Put a commit subject and diff on trial and return a structured verdict.
AI agents call court.prosecute_commit to retrieve information from Commit Conventional Message Court (CCMCP) without modifying anything — typically the context-gathering step in research, monitoring, and reporting workflows, before the agent takes action elsewhere.
The tool takes a commit subject and diff as input, performs AI analysis, and returns a structured verdict. This is a read/query operation that produces output based on its inputs without modifying any data, executing code, or causing external side effects. The 'trial' and 'verdict' language is metaphorical for an analysis pipeline.
From the tool's definition 'Put a commit subject and diff on trial and return a structured verdict' — the tool analyzes input (commit subject and diff) and returns a verdict; no side effects described.
Attacks that exploit this kind of access
Put a commit subject and diff on trial and return a structured verdict. It is categorised as a Read tool in the Commit Conventional Message Court (CCMCP) MCP Server, which means it retrieves data without modifying state.

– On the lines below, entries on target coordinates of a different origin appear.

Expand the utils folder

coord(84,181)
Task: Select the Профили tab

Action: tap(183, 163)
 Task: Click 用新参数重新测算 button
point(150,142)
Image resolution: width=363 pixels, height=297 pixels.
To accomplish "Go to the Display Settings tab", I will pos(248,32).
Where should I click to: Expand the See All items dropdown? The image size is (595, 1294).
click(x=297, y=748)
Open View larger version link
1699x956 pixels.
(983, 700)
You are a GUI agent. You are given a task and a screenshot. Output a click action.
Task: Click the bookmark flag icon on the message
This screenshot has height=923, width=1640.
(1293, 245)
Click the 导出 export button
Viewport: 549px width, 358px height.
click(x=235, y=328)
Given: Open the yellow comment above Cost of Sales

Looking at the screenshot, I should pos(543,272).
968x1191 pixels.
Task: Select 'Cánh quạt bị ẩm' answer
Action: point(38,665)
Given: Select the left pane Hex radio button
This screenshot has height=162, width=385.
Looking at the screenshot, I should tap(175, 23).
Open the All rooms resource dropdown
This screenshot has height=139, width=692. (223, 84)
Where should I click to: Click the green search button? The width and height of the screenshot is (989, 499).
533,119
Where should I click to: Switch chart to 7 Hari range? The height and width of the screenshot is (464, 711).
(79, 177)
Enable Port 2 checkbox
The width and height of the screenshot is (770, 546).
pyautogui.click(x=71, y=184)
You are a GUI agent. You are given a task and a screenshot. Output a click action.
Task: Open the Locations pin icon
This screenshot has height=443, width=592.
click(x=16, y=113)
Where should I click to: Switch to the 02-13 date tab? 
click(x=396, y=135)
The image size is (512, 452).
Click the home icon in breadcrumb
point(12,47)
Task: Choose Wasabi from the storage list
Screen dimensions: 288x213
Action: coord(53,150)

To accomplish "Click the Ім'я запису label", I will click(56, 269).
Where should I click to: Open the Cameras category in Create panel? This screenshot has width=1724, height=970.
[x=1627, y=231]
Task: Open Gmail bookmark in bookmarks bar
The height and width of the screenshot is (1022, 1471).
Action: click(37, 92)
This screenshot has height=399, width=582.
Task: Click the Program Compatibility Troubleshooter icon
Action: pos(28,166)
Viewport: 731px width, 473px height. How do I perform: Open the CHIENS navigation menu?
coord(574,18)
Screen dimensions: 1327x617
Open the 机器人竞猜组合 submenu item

Register the Commit Conventional Message Court (CCMCP) MCP server in PolicyLayer and add a rule for court.prosecute_commit: allow, deny, rate-limit, or require approval. Point your MCP client at the PolicyLayer proxy URL and the rule is enforced on every call, before it reaches Commit Conventional Message Court (CCMCP). Nothing to install.
court.prosecute_commit is a Read tool with low risk. Read-only tools are generally safe to allow by default.
Yes. Add a rate_limit block to the court.prosecute_commit rule in your PolicyLayer policy. For example, setting max: 10 and window: 60 limits the tool to 10 calls per minute. Rate limits are tracked per agent session and reset automatically.
Set action: deny in the PolicyLayer policy for court.prosecute_commit. The AI agent will receive a policy violation error and cannot call the tool. You can also include a reason field to explain why the tool is blocked.
court.prosecute_commit is provided by the Commit Conventional Message Court (CCMCP) MCP server (jiseong-choi/ccmcp). PolicyLayer sits as a proxy in front of this server to enforce policies before tool calls reach the server.